__MATERIAL SUPPLIED__.
━━━━━━━━━━━━━━━━━━━━━━━━━━━━━━
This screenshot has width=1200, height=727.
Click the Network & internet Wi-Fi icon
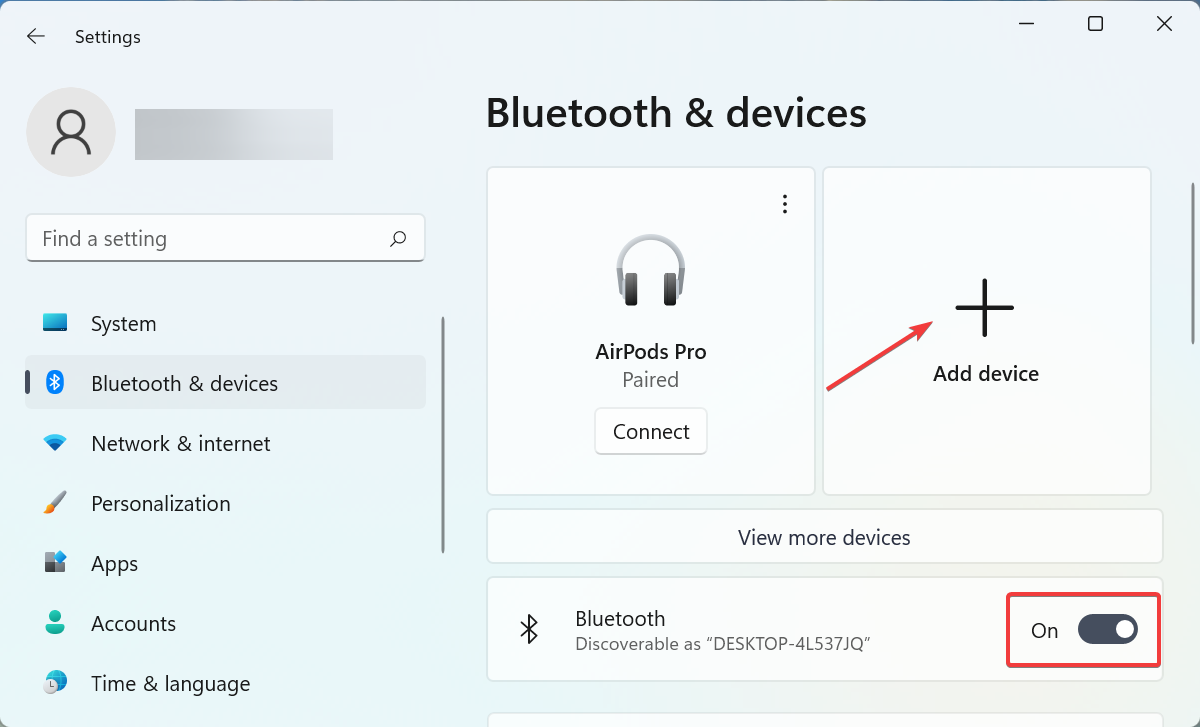point(55,443)
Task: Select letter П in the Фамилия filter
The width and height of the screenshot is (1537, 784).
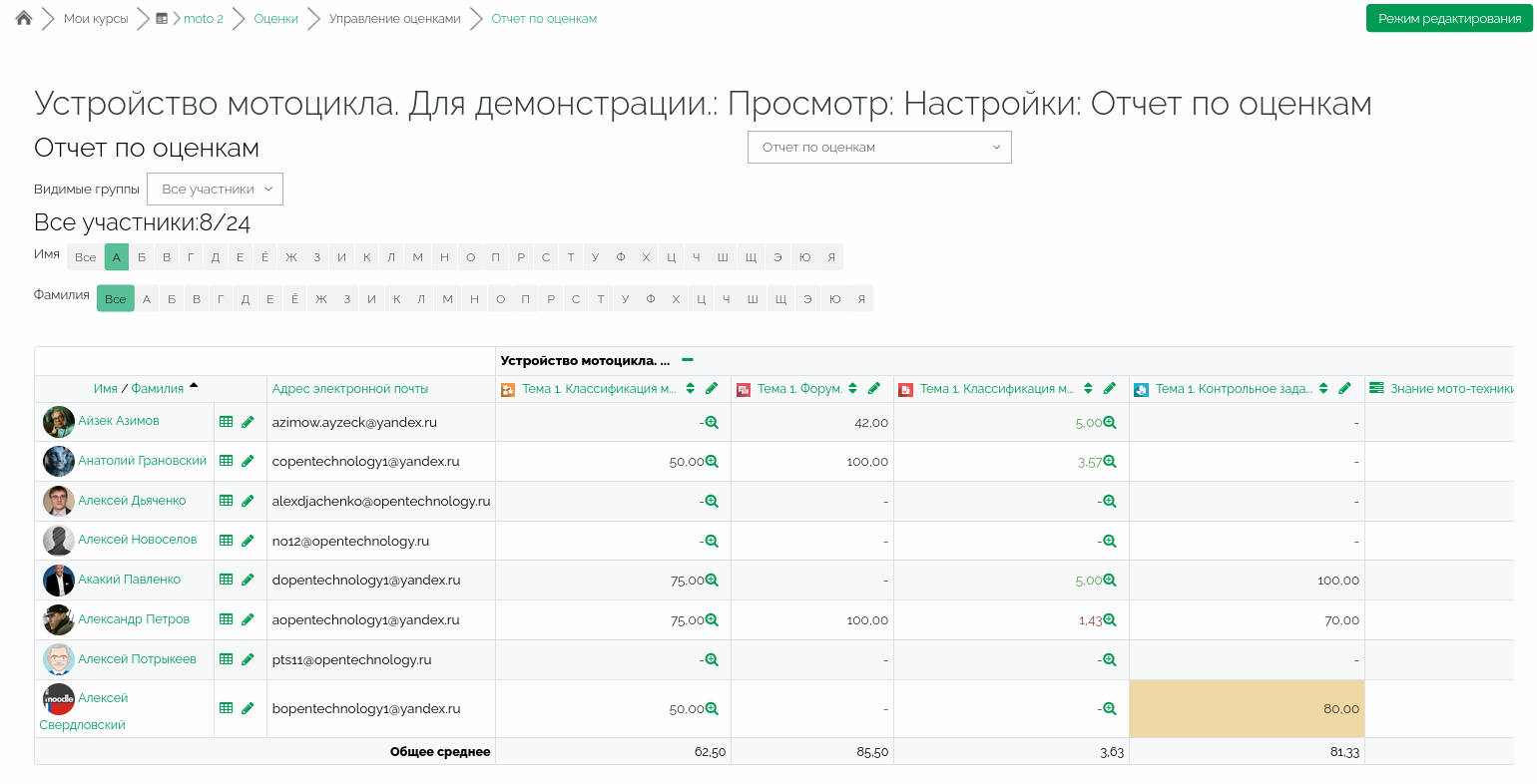Action: [x=526, y=299]
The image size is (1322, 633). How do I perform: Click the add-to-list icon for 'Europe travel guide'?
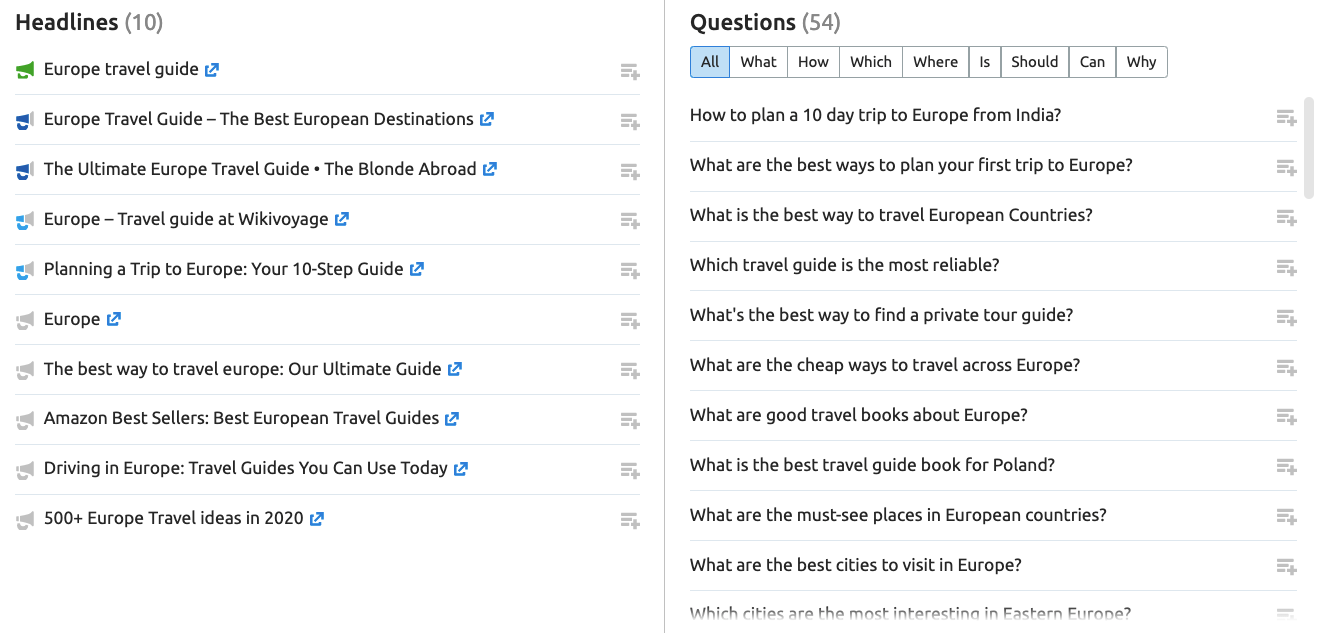pyautogui.click(x=630, y=72)
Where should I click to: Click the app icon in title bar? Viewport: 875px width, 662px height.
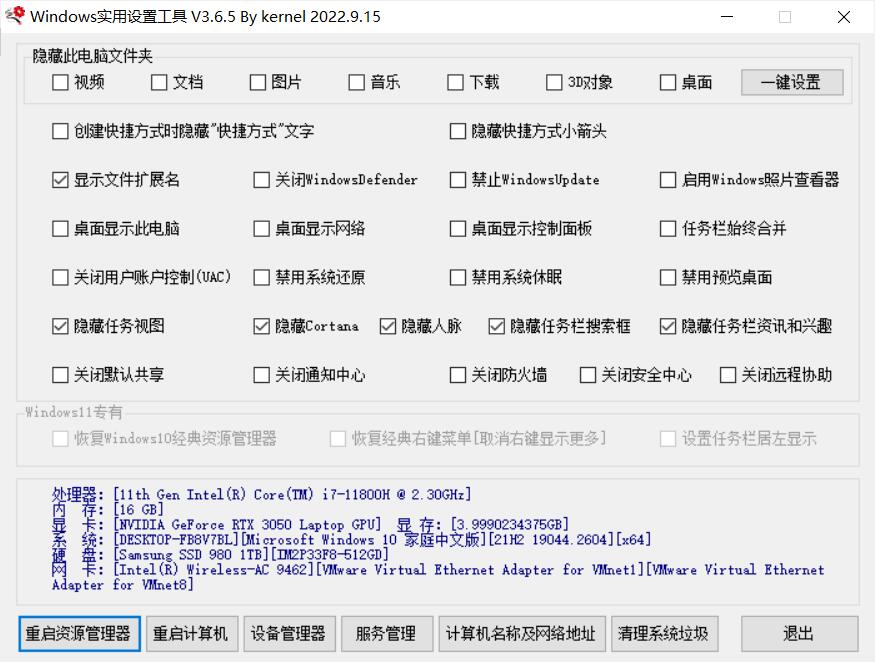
━━━━━━━━━━━━━━━━━━━━━━━━━━━━━━
Write the data above out again exactly, every line of it, and exclude the pictures.

This screenshot has width=1200, height=727.
Click the Network & internet Wi-Fi icon
point(55,443)
Task: Select letter П in the Фамилия filter
The width and height of the screenshot is (1537, 784).
Action: [x=526, y=299]
The image size is (1322, 633). How do I perform: Click the add-to-list icon for 'Europe travel guide'?
pyautogui.click(x=630, y=72)
Where should I click to: Click the app icon in title bar? Viewport: 875px width, 662px height.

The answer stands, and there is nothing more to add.